The presence of ice and oxygen on Europa, one of Jupiter’s four moons, has lead scientists to think that the moon could harbor extraterrestrial life. Led by astrobiologist Kevin Hand at NASA’s Jet Propulsion Lab, scientists are using chilled vacuum chambers to simulate what life might be like on Europa with the hope that astronauts may one day travel there.
Life on Europa
The presence of ice and oxygen on Europa, one of Jupiter's four moons, has led scientists to hypothesize that the moon could harbor extraterrestrial life.
Now, led by astrobiologist Kevin Hand at NASA's Jet Propulsion Lab, scientists are using chilled vacuum chambers to simulate what life might be like on Europa with the hope that astronauts may one day travel there.
Our partner, 'Science Friday,' has the story.
Oceans exist beneath the icy shells of moons of the outer solar system.
If we have learned anything about how life on Earth works, it's that where you find the liquid water, you generally find life.

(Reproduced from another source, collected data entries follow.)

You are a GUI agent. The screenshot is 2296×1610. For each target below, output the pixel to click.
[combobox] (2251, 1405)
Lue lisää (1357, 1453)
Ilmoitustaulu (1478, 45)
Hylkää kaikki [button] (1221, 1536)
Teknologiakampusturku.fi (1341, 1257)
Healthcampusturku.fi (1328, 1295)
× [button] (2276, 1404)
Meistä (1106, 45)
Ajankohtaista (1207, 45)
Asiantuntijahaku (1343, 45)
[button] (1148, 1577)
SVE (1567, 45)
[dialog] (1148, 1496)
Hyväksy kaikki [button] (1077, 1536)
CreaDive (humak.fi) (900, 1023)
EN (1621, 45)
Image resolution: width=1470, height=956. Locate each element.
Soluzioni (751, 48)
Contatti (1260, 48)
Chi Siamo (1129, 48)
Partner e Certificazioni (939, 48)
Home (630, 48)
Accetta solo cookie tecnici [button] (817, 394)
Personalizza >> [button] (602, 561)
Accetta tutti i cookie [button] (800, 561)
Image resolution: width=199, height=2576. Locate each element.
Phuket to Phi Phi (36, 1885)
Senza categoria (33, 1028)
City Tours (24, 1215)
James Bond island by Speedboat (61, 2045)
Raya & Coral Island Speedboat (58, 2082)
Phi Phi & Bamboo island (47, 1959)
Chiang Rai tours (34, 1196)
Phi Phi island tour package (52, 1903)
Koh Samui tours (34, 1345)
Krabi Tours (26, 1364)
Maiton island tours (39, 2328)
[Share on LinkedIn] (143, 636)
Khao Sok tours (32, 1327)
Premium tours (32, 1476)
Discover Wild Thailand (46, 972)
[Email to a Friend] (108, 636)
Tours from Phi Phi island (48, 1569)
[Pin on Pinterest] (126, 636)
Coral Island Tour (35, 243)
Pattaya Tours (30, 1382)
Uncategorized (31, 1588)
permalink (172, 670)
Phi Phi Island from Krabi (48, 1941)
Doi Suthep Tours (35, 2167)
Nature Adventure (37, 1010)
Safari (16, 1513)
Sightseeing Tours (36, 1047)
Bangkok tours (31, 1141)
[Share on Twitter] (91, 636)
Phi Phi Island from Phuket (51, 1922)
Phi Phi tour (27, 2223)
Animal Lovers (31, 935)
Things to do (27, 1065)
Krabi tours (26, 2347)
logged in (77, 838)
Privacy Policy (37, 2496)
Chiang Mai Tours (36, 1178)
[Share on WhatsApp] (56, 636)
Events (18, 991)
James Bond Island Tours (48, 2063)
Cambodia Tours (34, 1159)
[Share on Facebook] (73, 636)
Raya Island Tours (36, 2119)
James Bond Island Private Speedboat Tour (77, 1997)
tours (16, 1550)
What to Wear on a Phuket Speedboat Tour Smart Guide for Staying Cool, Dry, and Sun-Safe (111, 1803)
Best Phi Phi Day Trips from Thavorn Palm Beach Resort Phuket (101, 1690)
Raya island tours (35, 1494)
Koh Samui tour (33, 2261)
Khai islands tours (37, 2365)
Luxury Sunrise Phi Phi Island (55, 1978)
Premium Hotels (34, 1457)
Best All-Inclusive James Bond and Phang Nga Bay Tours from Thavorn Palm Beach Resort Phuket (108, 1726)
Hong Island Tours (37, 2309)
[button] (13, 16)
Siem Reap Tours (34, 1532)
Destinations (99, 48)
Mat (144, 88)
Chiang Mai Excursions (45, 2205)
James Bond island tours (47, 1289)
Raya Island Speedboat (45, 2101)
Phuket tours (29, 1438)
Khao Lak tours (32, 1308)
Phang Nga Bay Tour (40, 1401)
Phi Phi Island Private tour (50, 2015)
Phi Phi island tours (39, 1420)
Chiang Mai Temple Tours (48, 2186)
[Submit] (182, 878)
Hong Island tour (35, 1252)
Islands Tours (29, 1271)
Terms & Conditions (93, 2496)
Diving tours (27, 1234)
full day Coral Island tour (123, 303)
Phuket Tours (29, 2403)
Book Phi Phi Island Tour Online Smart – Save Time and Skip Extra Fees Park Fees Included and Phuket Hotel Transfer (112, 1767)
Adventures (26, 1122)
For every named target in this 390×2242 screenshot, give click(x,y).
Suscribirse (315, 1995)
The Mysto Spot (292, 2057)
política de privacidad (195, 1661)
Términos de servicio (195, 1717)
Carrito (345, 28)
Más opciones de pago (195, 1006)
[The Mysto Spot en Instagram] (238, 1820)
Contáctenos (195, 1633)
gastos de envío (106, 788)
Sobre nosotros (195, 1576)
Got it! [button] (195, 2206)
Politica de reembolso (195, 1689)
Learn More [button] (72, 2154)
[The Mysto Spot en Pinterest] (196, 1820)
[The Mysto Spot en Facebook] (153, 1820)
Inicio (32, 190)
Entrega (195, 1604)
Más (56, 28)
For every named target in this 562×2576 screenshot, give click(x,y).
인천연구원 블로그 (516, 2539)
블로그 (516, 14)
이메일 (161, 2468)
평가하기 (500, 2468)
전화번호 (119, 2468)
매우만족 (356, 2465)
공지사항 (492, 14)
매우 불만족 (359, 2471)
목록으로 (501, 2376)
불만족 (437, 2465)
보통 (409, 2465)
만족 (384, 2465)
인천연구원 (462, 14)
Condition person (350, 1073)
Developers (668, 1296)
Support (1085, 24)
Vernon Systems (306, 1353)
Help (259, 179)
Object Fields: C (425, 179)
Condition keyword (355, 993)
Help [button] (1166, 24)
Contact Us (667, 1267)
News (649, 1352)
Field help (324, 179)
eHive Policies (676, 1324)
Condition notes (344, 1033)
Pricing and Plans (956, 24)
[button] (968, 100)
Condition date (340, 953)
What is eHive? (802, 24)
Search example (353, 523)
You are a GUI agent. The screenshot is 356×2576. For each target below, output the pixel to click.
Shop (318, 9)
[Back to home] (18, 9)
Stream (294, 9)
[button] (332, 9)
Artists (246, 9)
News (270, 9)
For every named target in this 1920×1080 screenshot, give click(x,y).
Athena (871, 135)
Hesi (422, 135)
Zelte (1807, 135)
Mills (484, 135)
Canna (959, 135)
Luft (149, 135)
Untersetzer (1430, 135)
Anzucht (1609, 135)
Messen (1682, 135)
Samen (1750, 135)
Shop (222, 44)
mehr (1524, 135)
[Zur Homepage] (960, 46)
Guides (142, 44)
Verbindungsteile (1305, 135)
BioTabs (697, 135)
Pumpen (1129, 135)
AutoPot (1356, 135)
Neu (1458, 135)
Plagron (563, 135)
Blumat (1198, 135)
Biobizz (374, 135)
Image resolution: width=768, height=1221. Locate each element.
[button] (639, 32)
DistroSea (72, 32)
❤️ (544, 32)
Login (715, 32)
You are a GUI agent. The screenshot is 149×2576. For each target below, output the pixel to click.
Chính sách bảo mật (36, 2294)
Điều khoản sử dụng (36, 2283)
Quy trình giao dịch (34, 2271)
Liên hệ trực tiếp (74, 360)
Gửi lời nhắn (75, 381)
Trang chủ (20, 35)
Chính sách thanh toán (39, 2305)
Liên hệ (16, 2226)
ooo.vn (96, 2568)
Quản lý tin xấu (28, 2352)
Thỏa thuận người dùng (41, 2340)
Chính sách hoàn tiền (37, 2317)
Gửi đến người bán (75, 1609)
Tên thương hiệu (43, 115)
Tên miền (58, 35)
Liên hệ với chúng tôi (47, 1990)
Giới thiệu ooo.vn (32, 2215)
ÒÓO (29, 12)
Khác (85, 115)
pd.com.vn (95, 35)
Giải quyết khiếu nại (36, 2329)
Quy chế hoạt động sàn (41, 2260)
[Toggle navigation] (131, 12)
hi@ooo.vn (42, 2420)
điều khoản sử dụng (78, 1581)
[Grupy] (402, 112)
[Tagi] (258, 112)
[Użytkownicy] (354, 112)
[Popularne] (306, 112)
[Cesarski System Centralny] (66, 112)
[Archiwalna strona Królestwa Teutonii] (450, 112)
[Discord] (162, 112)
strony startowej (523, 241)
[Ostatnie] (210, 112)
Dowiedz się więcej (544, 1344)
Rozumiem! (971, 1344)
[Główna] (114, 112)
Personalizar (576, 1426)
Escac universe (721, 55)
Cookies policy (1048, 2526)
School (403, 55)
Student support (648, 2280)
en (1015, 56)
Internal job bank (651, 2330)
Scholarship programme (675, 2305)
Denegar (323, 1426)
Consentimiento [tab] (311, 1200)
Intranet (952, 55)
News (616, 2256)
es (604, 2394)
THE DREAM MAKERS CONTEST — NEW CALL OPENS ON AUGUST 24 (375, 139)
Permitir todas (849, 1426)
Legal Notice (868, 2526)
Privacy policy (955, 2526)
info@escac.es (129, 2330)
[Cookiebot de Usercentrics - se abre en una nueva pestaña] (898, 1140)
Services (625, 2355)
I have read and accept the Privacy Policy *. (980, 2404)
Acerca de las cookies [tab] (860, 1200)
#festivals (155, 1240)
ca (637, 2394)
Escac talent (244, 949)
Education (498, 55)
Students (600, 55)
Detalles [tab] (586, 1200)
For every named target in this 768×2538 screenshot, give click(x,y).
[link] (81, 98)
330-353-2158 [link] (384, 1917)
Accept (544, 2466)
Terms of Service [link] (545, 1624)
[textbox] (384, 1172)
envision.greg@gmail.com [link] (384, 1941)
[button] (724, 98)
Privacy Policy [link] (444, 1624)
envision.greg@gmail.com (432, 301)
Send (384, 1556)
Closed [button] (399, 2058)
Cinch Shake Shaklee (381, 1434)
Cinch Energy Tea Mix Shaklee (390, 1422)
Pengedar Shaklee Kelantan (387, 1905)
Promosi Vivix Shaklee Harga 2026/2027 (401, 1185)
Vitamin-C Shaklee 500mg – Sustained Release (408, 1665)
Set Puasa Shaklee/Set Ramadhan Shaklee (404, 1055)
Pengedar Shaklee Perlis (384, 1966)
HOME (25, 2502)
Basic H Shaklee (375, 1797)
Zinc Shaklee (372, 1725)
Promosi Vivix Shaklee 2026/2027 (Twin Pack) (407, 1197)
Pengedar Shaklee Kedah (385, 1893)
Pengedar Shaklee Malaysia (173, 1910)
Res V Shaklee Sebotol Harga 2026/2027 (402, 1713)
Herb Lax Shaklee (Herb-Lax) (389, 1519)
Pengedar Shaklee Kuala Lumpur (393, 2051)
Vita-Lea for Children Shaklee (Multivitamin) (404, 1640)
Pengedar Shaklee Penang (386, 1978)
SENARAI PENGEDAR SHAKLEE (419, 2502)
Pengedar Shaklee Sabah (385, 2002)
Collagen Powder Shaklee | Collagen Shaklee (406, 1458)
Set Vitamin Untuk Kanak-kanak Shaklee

And so if Europa's inhabited, if Enceladus is inhabited by microbes or some other creatures, how do we actually go about detecting those life-forms?
We can't wake up in the morning and go to Europa, so, instead, we wake up in the morning and go to the lab.
My name is Kevin Hand.
I'm a scientist at NASA's Jet Propulsion Laboratory in Pasadena, California.
In a way, what we're trying to do is sort of reverse engineer what's happening on Europa's surface and potentially figure out what kinds of chemical signatures might be indicative of biology within Europa's ocean.
So Europa's got this liquid water ocean, but it's covered by an ice shell that's a few to maybe as much as 20 kilometers in thickness.
No sunlight is actually going to get down to that ocean.
Does that mean it's kind of game over for life?
The bottom of our own ocean has ecosystems powered by hydrothermal vents where the microbial communities do just fine without any sun.
If we were able to drill through the ice on Europa and drop a camera into its ocean and something swam up to the camera, then touchdown.
You've found life.
But it's going to be a while until we do that, and so, at least for the near-term exploration of these worlds, we're going to be limited to measurements that are made through spacecraft flying by, and through robotic vehicles that land on the surface and then grab some material off the surface.
So, what would we look for?
Much of what we do in our lab is re-create the surface of Europa at many different scales.
At the tiniest scale, we've got these chambers that we refer to as our 'Europa in a can.'
These are vacuum chambers that allow us to pump down to Europa temperatures, which is about -280 degrees Fahrenheit.
We can bring it down to the space vacuum of Europa's surface, and we can then irradiate it with energetic electrons or ions, which is what happens to ice on the surface of Europa.
We've put salts into the chamber because we think that Europa's ocean is salty.
We put it in, and it's a nice pure white.
We irradiate it under Europa conditions, take it out, and it's a brownish- yellowish color.
And some of that color sort of matches the discoloration on Europa's surface.
We've also put different carbon compounds in there, and sometimes we can create a little waxy goo, and that's interesting because maybe these organic compounds are not getting destroyed by the radiation, but instead they might be synthesized into larger compounds.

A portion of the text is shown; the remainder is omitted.